Hi Alexander,
Iain K. Hanson wrote:
I'd love to see a DSL ( Domain Specific Language ) for state charts that generated Alexsey style FSMs with states able to be defined in seperate compilation units. This would solve the scaleabilty problems.
If you're talking about this http://boost-consulting.com/boost/libs/mpl/example/fsm/player2.cpp then there is nothing to put in separate TUs because states are numbers. Probably, you mixed states up with transitions. This is more a problem of proposed Boost.FSM then yours. In my
I don't think so. Even with Aleksey's approach, with an FSM becoming sufficiently large at some stage the compiler will give up because it reached its template nesting depth limit or compilation becomes infeasible because it takes too long (usually because the compiler eats up so much memory that there's a lot of swapping).

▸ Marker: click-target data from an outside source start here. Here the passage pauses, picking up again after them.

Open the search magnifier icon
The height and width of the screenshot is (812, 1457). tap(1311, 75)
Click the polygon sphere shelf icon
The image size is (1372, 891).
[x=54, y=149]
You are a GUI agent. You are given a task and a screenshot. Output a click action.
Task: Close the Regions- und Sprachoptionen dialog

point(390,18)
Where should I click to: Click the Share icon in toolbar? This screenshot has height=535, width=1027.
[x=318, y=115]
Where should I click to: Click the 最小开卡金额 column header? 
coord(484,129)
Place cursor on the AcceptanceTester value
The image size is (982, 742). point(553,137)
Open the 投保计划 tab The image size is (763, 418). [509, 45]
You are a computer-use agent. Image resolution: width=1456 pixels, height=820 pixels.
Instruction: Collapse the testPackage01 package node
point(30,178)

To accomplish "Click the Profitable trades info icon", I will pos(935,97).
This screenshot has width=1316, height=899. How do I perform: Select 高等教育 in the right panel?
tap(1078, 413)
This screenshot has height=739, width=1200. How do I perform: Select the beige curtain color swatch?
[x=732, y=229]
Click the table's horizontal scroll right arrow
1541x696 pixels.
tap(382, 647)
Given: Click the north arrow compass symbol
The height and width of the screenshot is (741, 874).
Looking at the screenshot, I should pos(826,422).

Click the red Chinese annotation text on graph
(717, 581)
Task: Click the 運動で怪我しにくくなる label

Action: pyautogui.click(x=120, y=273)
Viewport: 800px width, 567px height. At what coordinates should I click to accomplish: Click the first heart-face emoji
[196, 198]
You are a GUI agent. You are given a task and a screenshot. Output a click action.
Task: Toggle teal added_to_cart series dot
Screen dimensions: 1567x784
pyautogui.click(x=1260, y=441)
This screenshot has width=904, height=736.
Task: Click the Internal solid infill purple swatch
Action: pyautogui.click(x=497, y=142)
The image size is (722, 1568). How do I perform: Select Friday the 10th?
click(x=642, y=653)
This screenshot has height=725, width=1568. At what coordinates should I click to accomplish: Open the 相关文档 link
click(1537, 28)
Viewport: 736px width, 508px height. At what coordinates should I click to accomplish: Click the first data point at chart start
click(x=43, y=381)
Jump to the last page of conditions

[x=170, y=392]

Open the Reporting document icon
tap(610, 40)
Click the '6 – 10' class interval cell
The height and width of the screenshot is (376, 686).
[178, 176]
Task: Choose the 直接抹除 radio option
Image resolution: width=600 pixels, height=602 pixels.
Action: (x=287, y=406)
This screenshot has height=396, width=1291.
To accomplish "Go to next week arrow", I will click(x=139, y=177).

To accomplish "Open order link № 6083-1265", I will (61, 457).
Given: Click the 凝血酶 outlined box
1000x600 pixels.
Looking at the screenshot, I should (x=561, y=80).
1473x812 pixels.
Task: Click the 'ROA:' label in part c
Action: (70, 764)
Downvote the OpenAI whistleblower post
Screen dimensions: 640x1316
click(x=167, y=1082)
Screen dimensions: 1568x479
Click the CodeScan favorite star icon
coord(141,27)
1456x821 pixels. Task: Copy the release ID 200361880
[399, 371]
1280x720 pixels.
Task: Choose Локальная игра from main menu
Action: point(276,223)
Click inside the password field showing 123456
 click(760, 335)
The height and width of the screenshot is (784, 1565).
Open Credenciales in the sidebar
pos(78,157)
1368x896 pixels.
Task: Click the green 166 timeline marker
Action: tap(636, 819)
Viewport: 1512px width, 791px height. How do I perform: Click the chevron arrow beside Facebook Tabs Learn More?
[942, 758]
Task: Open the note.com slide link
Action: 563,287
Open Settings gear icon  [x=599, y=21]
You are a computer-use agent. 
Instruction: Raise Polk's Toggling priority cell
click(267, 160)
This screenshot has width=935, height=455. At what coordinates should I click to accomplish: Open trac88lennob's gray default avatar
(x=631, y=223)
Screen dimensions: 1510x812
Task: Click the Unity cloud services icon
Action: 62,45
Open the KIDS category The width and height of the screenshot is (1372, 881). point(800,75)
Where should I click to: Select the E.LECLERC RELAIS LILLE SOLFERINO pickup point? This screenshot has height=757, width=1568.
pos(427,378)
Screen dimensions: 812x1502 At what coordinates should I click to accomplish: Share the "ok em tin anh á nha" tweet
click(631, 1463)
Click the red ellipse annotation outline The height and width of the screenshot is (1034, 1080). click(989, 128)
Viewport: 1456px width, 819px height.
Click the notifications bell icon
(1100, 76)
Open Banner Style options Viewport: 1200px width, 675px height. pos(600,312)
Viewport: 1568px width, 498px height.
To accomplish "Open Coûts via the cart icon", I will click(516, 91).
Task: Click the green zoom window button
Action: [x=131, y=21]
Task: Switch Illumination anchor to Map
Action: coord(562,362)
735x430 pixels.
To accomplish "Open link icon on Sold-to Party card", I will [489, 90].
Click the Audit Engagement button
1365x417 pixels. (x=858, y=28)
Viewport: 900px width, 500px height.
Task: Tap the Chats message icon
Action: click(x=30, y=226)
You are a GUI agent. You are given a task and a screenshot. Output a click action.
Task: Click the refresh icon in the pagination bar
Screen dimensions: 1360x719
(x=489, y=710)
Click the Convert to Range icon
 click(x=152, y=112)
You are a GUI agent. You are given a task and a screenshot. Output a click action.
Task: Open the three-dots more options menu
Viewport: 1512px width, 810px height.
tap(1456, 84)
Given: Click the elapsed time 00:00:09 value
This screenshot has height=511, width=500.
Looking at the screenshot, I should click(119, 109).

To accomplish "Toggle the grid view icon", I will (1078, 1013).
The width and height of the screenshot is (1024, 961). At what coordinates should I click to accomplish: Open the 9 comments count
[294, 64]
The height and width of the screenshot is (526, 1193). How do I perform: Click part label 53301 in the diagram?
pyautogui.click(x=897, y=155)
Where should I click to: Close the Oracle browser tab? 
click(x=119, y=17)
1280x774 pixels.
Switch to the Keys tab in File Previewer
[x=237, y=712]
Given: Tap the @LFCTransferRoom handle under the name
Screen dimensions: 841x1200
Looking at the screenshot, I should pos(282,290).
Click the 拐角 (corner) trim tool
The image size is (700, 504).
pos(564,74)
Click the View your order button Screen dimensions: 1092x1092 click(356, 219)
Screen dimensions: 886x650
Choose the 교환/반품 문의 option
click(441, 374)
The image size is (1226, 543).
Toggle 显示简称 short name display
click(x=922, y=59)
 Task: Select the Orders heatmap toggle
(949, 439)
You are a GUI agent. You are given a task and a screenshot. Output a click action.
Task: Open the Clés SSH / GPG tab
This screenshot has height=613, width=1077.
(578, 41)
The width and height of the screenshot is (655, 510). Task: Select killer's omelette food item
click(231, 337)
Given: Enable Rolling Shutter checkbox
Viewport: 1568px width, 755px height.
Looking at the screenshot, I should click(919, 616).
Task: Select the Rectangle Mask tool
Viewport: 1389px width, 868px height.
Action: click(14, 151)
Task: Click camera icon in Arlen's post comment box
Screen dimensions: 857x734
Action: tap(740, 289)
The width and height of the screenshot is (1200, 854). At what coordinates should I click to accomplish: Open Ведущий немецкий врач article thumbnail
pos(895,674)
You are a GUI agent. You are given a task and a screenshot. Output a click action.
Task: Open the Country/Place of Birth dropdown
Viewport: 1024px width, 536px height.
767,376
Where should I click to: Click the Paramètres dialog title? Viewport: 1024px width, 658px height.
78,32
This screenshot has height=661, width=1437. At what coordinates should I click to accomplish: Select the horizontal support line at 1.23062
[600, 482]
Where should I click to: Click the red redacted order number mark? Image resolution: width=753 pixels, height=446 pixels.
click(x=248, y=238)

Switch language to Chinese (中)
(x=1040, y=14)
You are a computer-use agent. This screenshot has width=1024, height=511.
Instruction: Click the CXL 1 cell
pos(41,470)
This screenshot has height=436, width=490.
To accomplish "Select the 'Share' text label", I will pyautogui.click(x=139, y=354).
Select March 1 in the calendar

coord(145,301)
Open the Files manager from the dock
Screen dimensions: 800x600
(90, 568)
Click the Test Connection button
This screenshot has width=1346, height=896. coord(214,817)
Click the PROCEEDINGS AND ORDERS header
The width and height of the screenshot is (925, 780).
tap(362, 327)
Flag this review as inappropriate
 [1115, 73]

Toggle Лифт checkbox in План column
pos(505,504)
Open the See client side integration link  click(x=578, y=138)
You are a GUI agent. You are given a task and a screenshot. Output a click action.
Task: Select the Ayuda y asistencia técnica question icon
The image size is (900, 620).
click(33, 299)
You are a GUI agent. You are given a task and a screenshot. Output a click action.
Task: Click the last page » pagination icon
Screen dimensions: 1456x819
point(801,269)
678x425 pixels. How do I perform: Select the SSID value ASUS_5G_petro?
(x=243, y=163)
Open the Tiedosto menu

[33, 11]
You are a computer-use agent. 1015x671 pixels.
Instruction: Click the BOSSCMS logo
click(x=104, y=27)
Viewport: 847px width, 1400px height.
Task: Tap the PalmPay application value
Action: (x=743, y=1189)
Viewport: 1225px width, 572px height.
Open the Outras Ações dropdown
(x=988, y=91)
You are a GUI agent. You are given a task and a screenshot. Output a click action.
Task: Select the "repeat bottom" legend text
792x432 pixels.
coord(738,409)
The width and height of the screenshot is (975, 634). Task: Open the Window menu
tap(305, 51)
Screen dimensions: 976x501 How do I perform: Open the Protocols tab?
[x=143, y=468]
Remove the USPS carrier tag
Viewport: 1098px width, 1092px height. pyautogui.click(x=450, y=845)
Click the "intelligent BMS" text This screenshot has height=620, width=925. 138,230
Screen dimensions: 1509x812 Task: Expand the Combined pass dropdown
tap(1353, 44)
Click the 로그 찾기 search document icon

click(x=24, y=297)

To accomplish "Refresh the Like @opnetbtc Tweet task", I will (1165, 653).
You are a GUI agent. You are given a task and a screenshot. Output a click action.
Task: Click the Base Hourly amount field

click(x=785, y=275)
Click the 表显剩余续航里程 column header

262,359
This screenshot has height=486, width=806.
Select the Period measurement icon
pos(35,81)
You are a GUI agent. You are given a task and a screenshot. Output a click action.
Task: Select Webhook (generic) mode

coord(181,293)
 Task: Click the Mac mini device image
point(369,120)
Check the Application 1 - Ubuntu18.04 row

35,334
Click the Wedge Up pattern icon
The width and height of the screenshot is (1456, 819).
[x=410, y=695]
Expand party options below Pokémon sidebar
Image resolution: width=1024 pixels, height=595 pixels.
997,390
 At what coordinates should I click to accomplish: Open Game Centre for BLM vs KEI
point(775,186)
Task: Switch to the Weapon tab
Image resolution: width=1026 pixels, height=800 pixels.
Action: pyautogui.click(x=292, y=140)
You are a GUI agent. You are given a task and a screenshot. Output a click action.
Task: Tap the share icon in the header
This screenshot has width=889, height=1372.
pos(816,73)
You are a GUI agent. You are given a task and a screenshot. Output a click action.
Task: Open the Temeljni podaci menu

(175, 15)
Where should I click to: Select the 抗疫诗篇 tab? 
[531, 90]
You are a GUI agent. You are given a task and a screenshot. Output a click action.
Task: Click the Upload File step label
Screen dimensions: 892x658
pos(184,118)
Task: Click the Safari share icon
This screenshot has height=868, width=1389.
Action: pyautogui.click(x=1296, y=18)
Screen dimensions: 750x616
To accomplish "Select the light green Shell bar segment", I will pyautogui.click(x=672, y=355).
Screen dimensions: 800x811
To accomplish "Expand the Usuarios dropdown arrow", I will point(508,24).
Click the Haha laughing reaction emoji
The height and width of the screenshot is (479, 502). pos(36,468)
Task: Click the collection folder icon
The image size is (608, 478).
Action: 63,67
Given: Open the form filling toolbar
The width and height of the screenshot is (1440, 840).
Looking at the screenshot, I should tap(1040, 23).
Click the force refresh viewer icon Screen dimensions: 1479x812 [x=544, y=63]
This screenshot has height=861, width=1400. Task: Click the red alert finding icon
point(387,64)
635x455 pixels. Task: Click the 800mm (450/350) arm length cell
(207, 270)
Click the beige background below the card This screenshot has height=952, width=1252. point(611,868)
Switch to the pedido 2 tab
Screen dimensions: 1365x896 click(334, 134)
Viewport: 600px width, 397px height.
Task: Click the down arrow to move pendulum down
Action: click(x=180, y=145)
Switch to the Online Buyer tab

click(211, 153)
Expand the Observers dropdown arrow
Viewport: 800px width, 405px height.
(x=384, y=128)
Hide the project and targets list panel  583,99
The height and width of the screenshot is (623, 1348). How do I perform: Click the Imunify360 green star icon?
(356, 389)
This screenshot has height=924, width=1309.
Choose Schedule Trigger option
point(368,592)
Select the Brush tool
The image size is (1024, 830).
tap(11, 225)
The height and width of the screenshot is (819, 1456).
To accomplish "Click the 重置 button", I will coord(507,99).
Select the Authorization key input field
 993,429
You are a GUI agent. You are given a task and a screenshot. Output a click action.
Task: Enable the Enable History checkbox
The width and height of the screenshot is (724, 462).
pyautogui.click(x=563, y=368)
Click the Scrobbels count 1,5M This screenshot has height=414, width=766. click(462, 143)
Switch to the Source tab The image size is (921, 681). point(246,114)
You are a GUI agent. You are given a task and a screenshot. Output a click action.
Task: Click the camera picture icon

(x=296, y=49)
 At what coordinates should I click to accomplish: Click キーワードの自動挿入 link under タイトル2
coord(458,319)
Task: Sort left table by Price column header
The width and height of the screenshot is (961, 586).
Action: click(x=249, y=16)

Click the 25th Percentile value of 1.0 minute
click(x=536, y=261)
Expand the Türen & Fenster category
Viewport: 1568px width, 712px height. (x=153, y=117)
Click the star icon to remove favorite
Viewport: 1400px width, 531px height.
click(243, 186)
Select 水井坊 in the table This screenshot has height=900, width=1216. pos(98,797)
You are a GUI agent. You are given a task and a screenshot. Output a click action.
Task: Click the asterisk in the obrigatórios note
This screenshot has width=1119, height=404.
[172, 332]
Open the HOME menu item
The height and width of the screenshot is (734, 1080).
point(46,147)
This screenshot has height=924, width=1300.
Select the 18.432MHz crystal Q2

opition, too many things are put in state definition and too much a user has to remember:
1 curiously recurring template pattern
Why is it a problem to remember that?
2 forward declaration of events
You mean states? That shouldn't be too hard either?
3 state context
This is inherent in the UML model, no?
4 transitions and other reactions
Ditto.
5 other advanced features (only for advanced user)
Ditto and you only have to remember what you actually use.
I think some of them should be defined somewhere else.